Finally, in step S103, the generated document boltzmann model is optimized according to the bayesian information criterion, so as to obtain an optimized document boltzmann model. In one embodiment, according to the relevance of nodes in the document boltzmann model, a plurality of small models corresponding to the document boltzmann model and edge probability values corresponding to a single small model are obtained. And selecting the maximum value P of the edge probability values according to the edge probability values of the small models, and recording the small model corresponding to the maximum value P as the optimized document Boltzmann machine model.

When the document boltzmann model contains b nodes, in one embodiment, when the correlation value between any two nodes in the document boltzmann model is zero, the corresponding node of the document boltzmann model is obtained

Selecting edge probability values corresponding to different small models and a single model, and selecting the maximum value P1 of the edge probability values; when two groups, three groups and four groups … in the boltzmann model are recorded till

When the correlation value between any two nodes of the group is zero, obtaining a plurality of different small models corresponding to the document Boltzmann machine model and edge probability values corresponding to a single small model, and selecting the maximum values P2, P3 and P4 … of the edge probability values until the maximum values P2, P3 and P4 … of the edge probability values are zero

FIG. 2 is a schematic diagram of a document Boltzmann mechanism optimization method for document queries to obtain a document Boltzmann model according to an embodiment of the invention.

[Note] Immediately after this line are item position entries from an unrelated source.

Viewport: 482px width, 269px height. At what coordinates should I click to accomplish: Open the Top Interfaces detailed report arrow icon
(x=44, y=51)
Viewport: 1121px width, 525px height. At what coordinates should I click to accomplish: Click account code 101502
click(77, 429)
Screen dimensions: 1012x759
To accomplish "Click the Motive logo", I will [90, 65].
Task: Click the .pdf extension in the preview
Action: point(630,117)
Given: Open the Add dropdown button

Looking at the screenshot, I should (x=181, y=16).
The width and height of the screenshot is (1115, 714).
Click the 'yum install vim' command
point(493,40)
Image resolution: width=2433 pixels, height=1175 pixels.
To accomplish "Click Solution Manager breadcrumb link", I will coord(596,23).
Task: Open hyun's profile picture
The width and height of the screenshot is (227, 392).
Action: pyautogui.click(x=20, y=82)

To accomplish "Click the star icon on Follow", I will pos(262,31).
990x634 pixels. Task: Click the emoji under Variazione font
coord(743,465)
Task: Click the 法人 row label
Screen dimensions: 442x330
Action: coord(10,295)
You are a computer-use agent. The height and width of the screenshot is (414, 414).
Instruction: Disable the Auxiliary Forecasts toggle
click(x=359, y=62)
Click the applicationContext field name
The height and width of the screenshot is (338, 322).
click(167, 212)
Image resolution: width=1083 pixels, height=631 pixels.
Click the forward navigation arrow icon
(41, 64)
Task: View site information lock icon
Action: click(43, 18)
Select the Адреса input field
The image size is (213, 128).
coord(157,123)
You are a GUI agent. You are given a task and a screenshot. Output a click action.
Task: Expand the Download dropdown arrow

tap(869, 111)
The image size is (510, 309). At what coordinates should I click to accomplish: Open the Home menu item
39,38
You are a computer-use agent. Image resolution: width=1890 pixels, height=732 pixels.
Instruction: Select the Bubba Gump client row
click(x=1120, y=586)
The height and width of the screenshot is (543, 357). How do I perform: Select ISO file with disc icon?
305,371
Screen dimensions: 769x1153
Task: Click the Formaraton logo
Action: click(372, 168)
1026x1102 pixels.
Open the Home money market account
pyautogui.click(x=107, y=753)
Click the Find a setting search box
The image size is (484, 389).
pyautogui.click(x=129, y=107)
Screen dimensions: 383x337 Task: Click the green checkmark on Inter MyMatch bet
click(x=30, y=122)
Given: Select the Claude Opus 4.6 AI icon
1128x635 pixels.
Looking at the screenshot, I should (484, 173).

Documents are modeled using the fully visible Boltzmann Machine (BM) with the goal of naturally capturing dependencies between terms, generalizing the distribution assumptions used by traditional language models. The model represents a class of Boltzmann distribution, is more generalized than a plurality of distributions, further obtains more effective query likelihood and improves the retrieval accuracy.

FIG. 2, for any document d_iOverlappable document fragments are obtained using a sliding window, the sliding window size being set to a fixed value σ and the sliding step size being set to 1. Each dimension of each document fragment indicates whether a corresponding term exists in the current document fragment, i.e. if a term appears in the document fragment, the value of the corresponding dimension in the vector representation is 1, otherwise 0, and the obtained sample set X is used for learning a model for representing the document i. The learning method selects the most basic maximum likelihood function, and can obtain a learning objective function, namely the log likelihood of a sample:

wherein Z (W) ═ Σ_Xexp[-E(x；W)]Is a partition function;

x is the sample set, w¹,w²,w³Etc. are different subsets of the parameter set W. First order parameter

Representing the state of the modeling node i, a second-order parameter

The degree of association between node i and node j is modeled, while higher order parameters may model the degree of connectivity between multiple nodes. Thus, when each node represents the state of a term, the boltzmann machine can naturally model the dependencies between terms.

Updating parameters according to the gradient of the objective function in the learning process:

wherein,<.>₀and<.>_∞mean values based on the sample distribution and the current model distribution are respectively represented. For any document d_iCorresponding to a document Boltzmann machine model BM_iThe probability of any document fragment x of this document is:

log p(x|d_i)＝log p(X|BM_i)＝log p(x；W_i)

the document boltzmann model DBM can be regarded as a probability distribution of dynamic system states, a query also represents a state of the system, and the system presents the state with a certain probability. In other words, since a query can be regarded as a value input by the boltzmann machine, its probability, i.e., query likelihood, can be directly calculated.

In some cases, all the words appearing in the vocabulary are included in the structure of the boltzmann machine, but this places a large burden on model learning and probability calculation. In a model implementation, given a query Q ═ Q (Q)₁,q₂,q₃,…q_i…), a query word q is formulated for each node_iOnce obtained for document d_iThe boltzmann machine model BM (parameter value is W) can obtain the query likelihood:

wherein x is_QIs a vector with dimension values of 1, so that the assignment is due to all the query terms appearing in query Q. The form of query generation is obviously different from the traditional language model, independence among terms is not assumed, the query is regarded as a text segment, and the generation probability of the text segment in each document Boltzmann machine is calculated by taking the text segment as a whole.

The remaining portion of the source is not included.